Les raisons de ce retour à meilleure fortune sont multiples. D'abord, les taux d'intérêt d'emprunt n'ont jamais été aussi favorables, descendant au plus bas en novembre à 3,25%. «Ensuite, le plan de relance, avec le doublement du prêt à taux zéro et le Pass foncier, a bien fonctionné , souligne Michel Mouillart, professeur à l'université Paris-X et expert de l'immobilier. Avec cela, les banques et les promoteurs ont bien joué le jeu, maximisant l'utilisation de ces dispositifs.» Pour compléter ce tableau , l'Ile-de-France, où les besoins en logement sont le plus criants, a connu une croissance des mises en chantier de 20,6%, supérieure à la moyenne nationale.

Reste que tous les points noirs en matière de logement n'ont pas ­disparu. «Les mises en chantier (346.000) restent en dessous des besoins annuels en logements, compris entre 380.000 et 400.000 unités selon l'Insee», estime Marc Pigeon, président de la Fédération des promoteurs constructeurs (FPC). D'ailleurs, pour être meilleurs, les chiffres de l'année dernière restent en deçà des grands millésimes de la construction. Les 453.000 permis de construire accordés en 2010 font pâle figure comparés aux 567.000 de 2007 et aux 592 000 de 2006.

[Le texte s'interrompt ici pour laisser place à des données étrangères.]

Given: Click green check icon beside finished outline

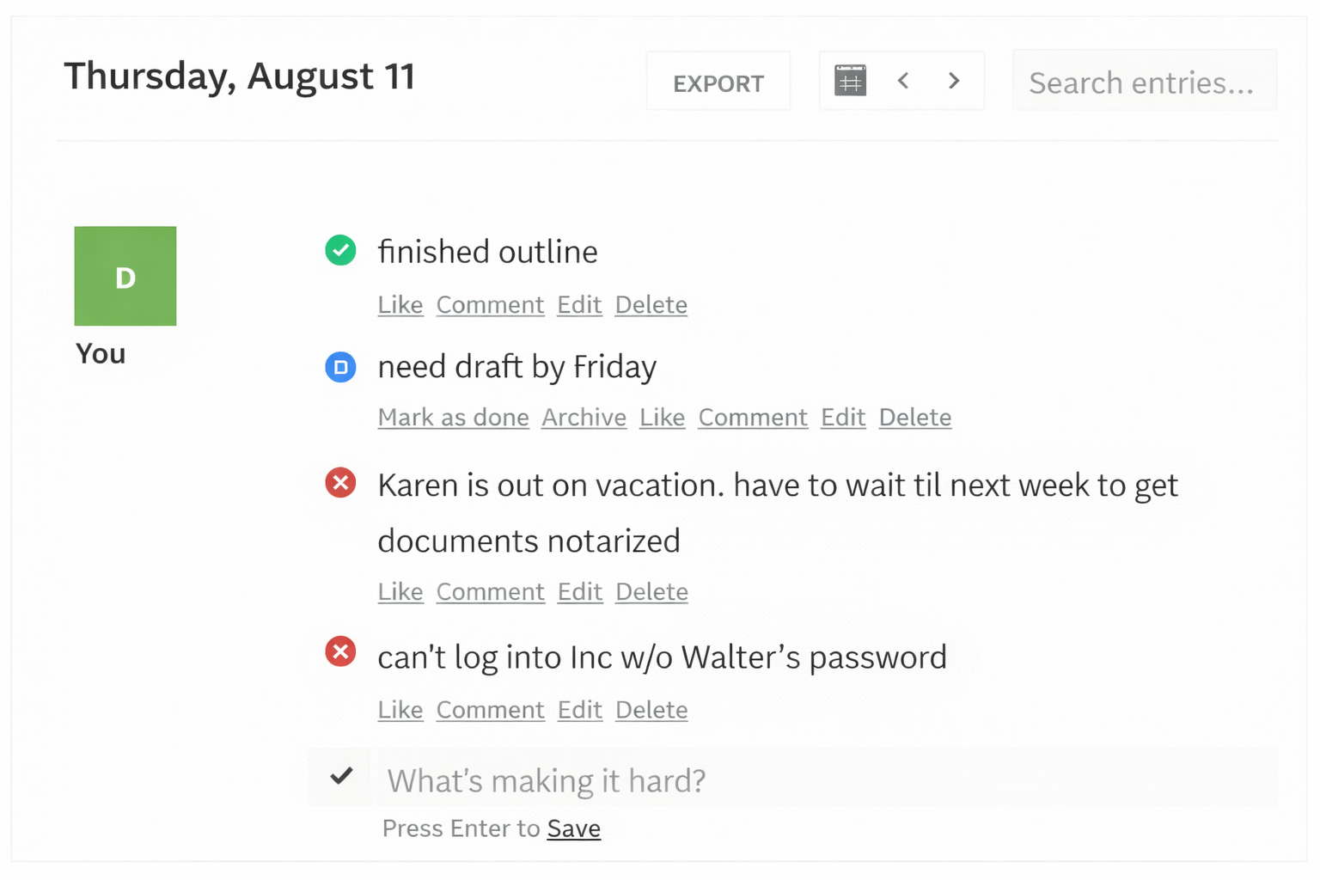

En tout cas, cette abondance de permis de construire devrait mécaniquement déboucher sur un grand nombre de mises en chantier en 2011. «Je table sur 400.000», déclare Michel Mouillart. Mais tout n'est pas joué, car pas mal de paramètres ont changé. D'abord, le dispositif d'aide d'accès à la propriété a été remanié avec la mise en place du PTZ + (prêt à taux zéro plus) à la place du PTZ, du Pass foncier et de la déduction des intérêts d'emprunt immobilier.

Hausse des prix redoutée

Les ventes et les permis de construire dépendront en grande partie de l'efficacité de cette nouvelle formule. «Il faudra peut-être le premier trimestre pour que les banques ­sachent parfaitement utiliser le PTZ+, car c'est un produit compliqué. Mais dès le second trimestre, cette formule rencontrera un très grand succès», estime Michel Mouillart. La remontée éventuelle des taux d'intérêt pourrait toutefois doucher ce bel enthousiasme.

Autre point d'interrogation: les ventes aux investisseurs, qui ont représenté deux tiers des transactions en 2010. Elles risquent de ­chuter avec le rabotage du dispositif Scellier, qui les rend moins attractives. Enfin, selon les experts, les ­mises en chantier de logements ­sociaux, qui ont atteint les 105.000 nités l'année dernière, ne pourront pas monter plus haut.

Côté promoteurs, on s'interroge aussi sur la possibilité de trouver assez de terrains pour construire. «Aujourd'hui, nous avons une offre de cinq mois à cinq mois et demi, ce qui est faible, avance Marc Pigeon. Il faut donc réussir à nous approvisionner en foncier abordable, sinon les prix des logements neufs augmenteront.» Une inflation dont on connaît déjà tous les effets néfastes dans les logements anciens.